### In this homework, we will use the California Housing Prices again 


You have to:
* Use the same dataset as in homework #3.
* Filter the data to include only records where ocean_proximity is either '<1H OCEAN' or 'INLAND'.
* Unlike homework #3, use all columns of the dataset for this analysis*

What to do:

* Replace any missing values with zeros.
* Apply a logarithmic transformation to the target variable median_house_value.
* Divide the dataset into train, validation, and test sets with a 60%/20%/20% split.
* Use the train_test_split function from scikit-learn and set the random_state parameter to 1 for reproducibility.
* Use DictVectorizer(sparse=True) to convert the dataframes into sparse matrices.


In [1]:
#do all the preprocessing steps above here:

import pandas as pd
import numpy as np
from sklearn.model_selection import train_test_split
from sklearn.feature_extraction import DictVectorizer

In [2]:
housing_data = pd.read_csv('housing.csv')

In [3]:
filtered_data = housing_data[housing_data['ocean_proximity'].isin(['<1H OCEAN', 'INLAND'])]

In [4]:
filtered_data.loc[:, :] = filtered_data.fillna(0)

In [5]:
filtered_data.loc[:, 'median_house_value'] = np.log(filtered_data['median_house_value'])

In [6]:
train_data, test_data = train_test_split(filtered_data, test_size=0.4, random_state=1)
val_data, test_data = train_test_split(test_data, test_size=0.5, random_state=1)

In [7]:
dv = DictVectorizer(sparse=True)

In [8]:
X_train = dv.fit_transform(train_data.drop(columns=['median_house_value']).to_dict(orient='records'))
X_val = dv.transform(val_data.drop(columns=['median_house_value']).to_dict(orient='records'))
X_test = dv.transform(test_data.drop(columns=['median_house_value']).to_dict(orient='records'))

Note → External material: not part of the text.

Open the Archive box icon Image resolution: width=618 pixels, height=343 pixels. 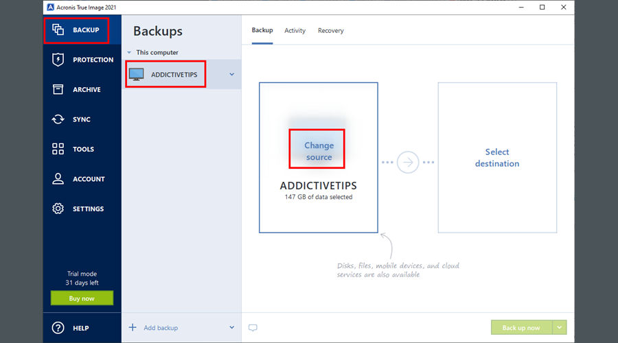tap(58, 89)
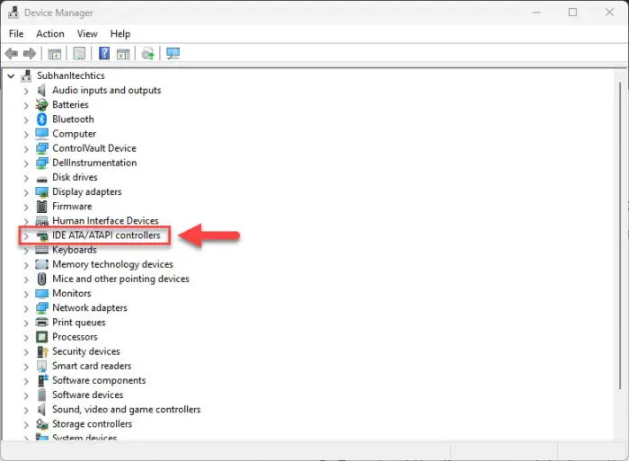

y_train = train_data['median_house_value']
y_val = val_data['median_house_value']
y_test = test_data['median_house_value']

### **Question 1**
Train a decision tree regressor with max_depth=1 to predict median_house_value.

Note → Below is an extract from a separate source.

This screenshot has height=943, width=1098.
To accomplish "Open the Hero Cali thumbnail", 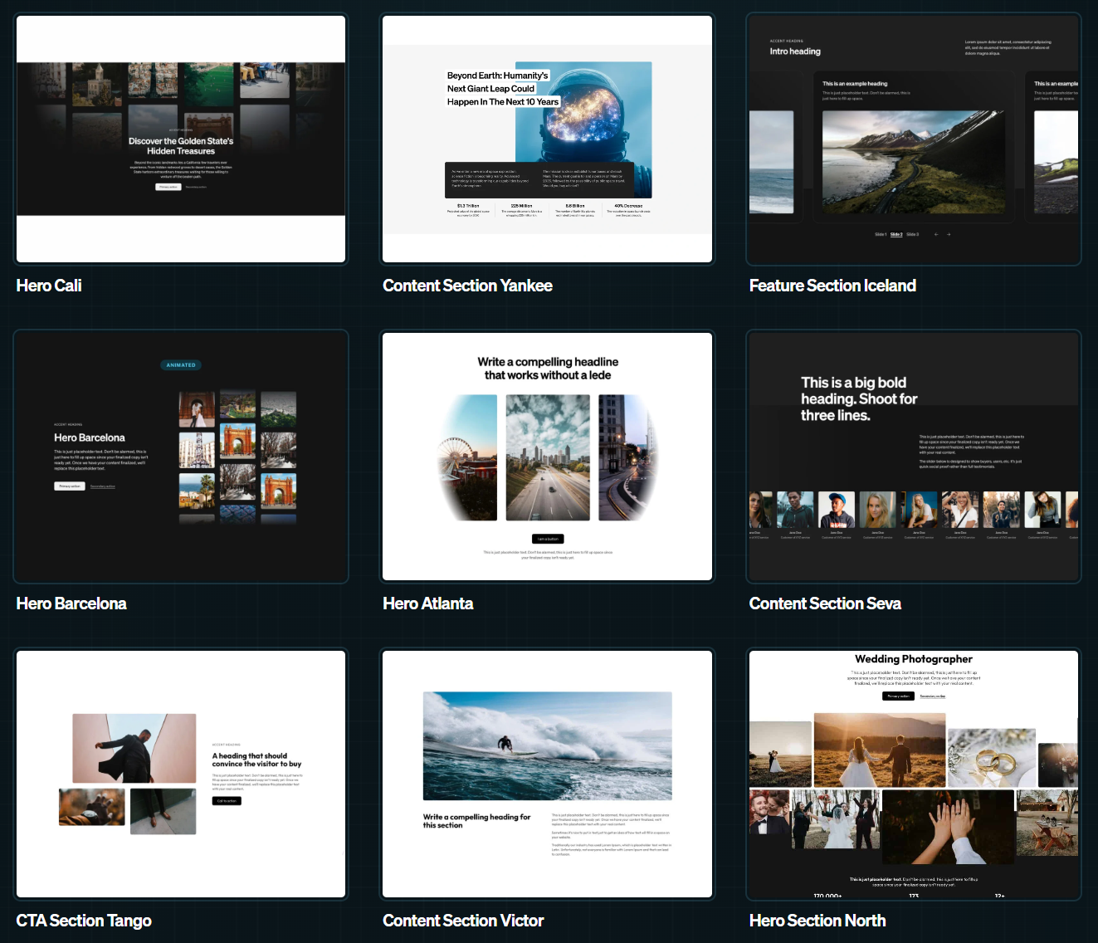I will [x=181, y=139].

 Identify which feature is used for the root split?:

- ocean_proximity
- total_rooms
- latitude
- population

In [9]:
from sklearn.tree import DecisionTreeRegressor

dt = DecisionTreeRegressor(max_depth=1, random_state=1)
dt.fit(X_train, y_train)

root_feature = dv.feature_names_[dt.tree_.feature[0]]
print("Answer:", root_feature)

Answer: ocean_proximity=INLAND


### **Question 2**
Train a random forest regressor with:
* 10 trees (n_estimators=10), 
* random_state=1,
*  n_jobs=-1. 

What is the RMSE of this model on the validation dataset?:

- 0.045
- 0.245
- 0.545
- 0.845

In [10]:
from sklearn.ensemble import RandomForestRegressor
from sklearn.metrics import mean_squared_error

rf = RandomForestRegressor(n_estimators=10, random_state=1, n_jobs=-1)
rf.fit(X_train, y_train)

y_pred_val = rf.predict(X_val)
rmse_val = np.sqrt(mean_squared_error(y_val, y_pred_val))
print("RMSE answеr:", round(rmse_val, 3))

RMSE answеr: 0.235


### **Question 3**
Experiment with the random forest model:

* Vary n_estimators from 10 to 200 in steps of 10
* Keep random_state=1
* Evaluate RMSE on the validation set for each n_estimators value

Determine at which n_estimators value the RMSE stops improving (consider to 3 decimal places)?: 

- 10
- 25
- 50
- 160

In [11]:
n_estimators_range = range(10, 201, 10)
rmse_values = []

for n in n_estimators_range:
    rf = RandomForestRegressor(n_estimators=n, random_state=1, n_jobs=-1)
    rf.fit(X_train, y_train)
    y_pred_val = rf.predict(X_val)
    rmse = np.sqrt(mean_squared_error(y_val, y_pred_val))
    rmse_values.append(rmse)

best_n_estimators = n_estimators_range[np.argmin(rmse_values)]
print("Оптимальное количество деревьев:", best_n_estimators)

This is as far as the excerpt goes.